Electric car questions: Does the government grant help?
The government has just confirmed that until February 2016, a £5000 grant is available towards the purchase of any new electric vehicle (EV). However EVs tend to have a more expensive sticker price than equivalent cars with petrol or diesel engines.
Electric car questions: Are they really cheap to run?
Go Ultra Low is right: low running costs are where an EV can really come into its own compared to a petrol or diesel rival. For a start, incentives mean you’ll pay no road tax. If you commute into London you can save £11.50 per day as EVs are exempt from the congestion charge. And some local authorities charge for residents’ parking on a sliding scale according to a car’s carbon dioxide emissions. EVs sit in the lowest band thanks to their zero CO2 rating.
Electric car questions: What about charging?
Recharging an EV typically costs about £2, which provides 100 miles or so. At 2p per mile, that’s around a fifth of the fuel cost of a small family hatch that’s powered by a petrol or diesel engine. Recharge from some public charging points and you won’t even pay for the electricity. Servicing is cheap too, as generally there are no parts to replace. All that’s required for most EVs is an annual inspection to make sure everything is working as it should and to perform any software updates.
Electric car questions: What’s the biggest cost?
The biggest cost of running any car is depreciation. But because it’s a hidden cost, it’s often overlooked. Cars tend to lose a large part of their value in a short space of time and if you buy a new EV it’ll lose a lot of its initial value very quickly. So if you buy new and quickly discover that electric motoring isn’t for you, or if you just like to change cars on a regular basis, going electric could be very pricey.
Electric vehicles don’t lose this money because they’re rubbish.
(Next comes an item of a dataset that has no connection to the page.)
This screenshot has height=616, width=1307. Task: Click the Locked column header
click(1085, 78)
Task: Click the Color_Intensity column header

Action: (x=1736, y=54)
It’s because supply exceeds demand as buyers are still suspicious of their benefits. So an EV isn’t necessarily a poor buy if you can secure one at the right price.
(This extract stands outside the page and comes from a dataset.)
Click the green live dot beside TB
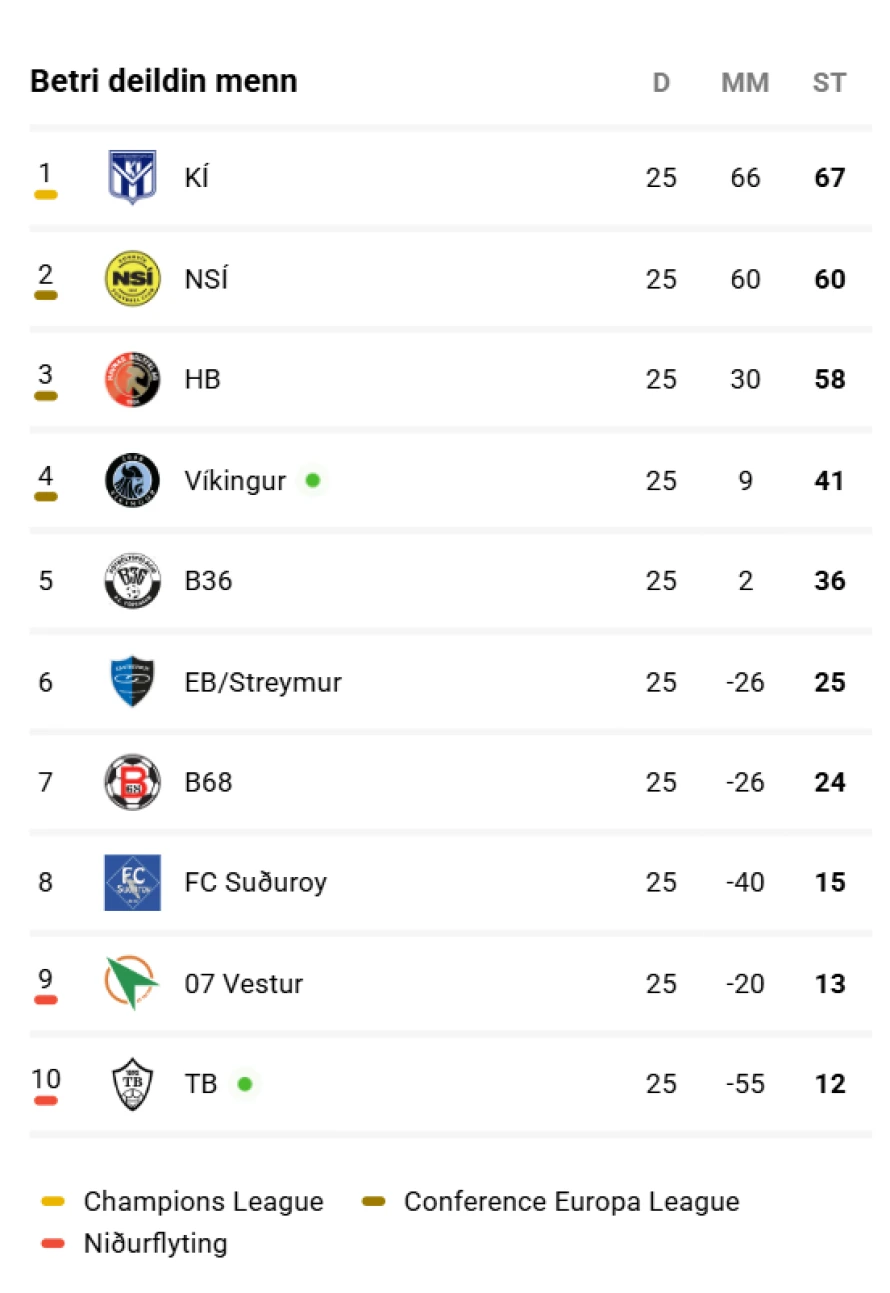Image resolution: width=890 pixels, height=1293 pixels. [x=245, y=1084]
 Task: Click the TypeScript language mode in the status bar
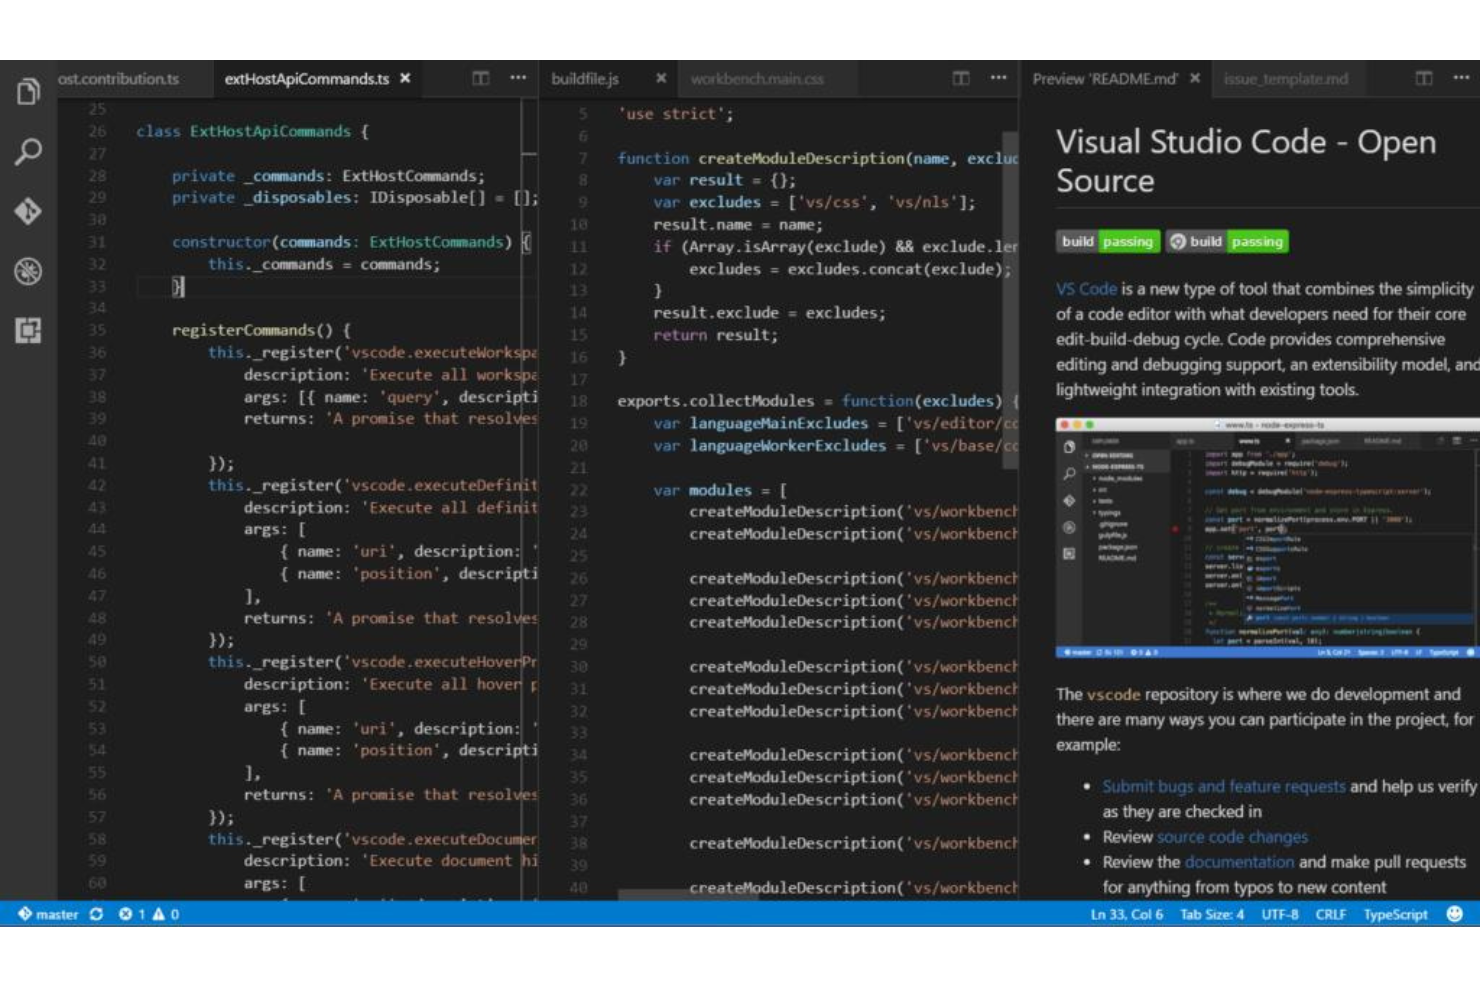tap(1396, 913)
Electric car questions: What about buying used?
Because buyers are wary about EVs, many car dealers have to offer very tempting deals to shift stock, which often means they sell low-mileage cars as ex-demos. Take this route and you can often buy an electric car at around half of the list price, even though it may have done hardly any miles. It’s at this point that the sums begin to add up.
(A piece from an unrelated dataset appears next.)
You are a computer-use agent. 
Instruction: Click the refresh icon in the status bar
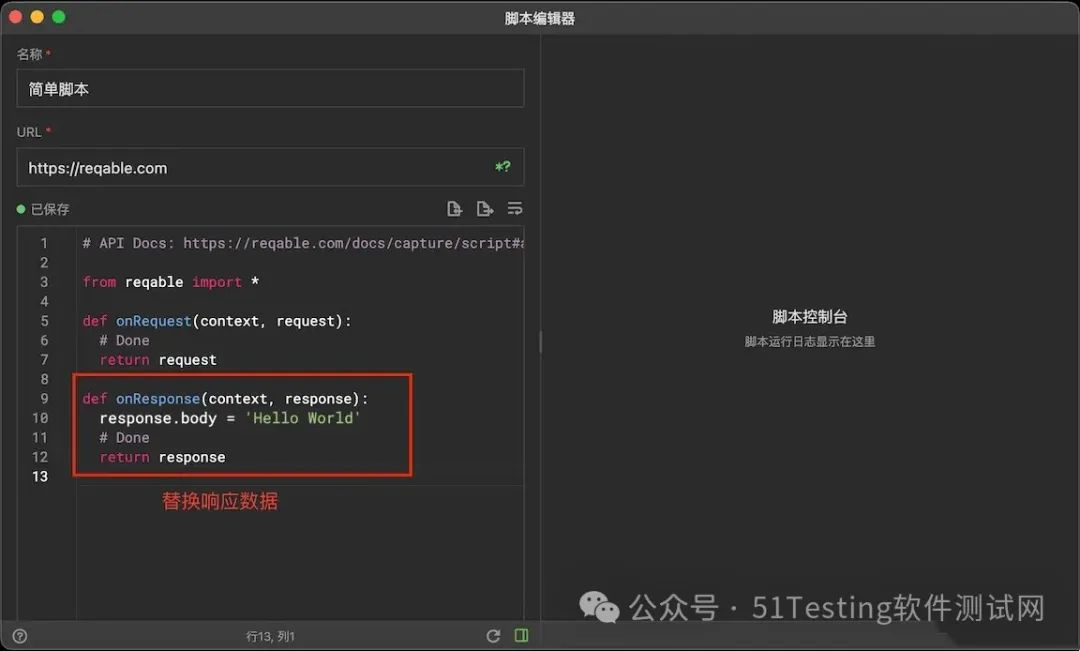[x=493, y=635]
Electric car questions: What about batteries?
If you have to replace these at current prices, any savings you make through lower running costs could be wiped out. Nissan charges almost £5000 for a new battery pack for its Leaf while a Volkswagen e-Golf pack has an eye-watering £19,200 price tag. However, by the time EV battery packs start failing – expected to be after eight to 10 years – prices are likely to have dropped.
Electric car questions: So should I buy an electric car?
Nissan claims that more than half of the people who buy a Leaf wouldn’t go back to a conventional car again, thanks to the refinement, low running costs, reliability and comfort. If you’re buying new it’s unlikely you’ll come out ahead financially because of stiff depreciation.
That’s why you really need to buy used. You shouldn’t have to search too hard to find a dealer that’s selling an ex-demo electric car at a hefty saving. Buy one of these and an EV can make huge financial sense.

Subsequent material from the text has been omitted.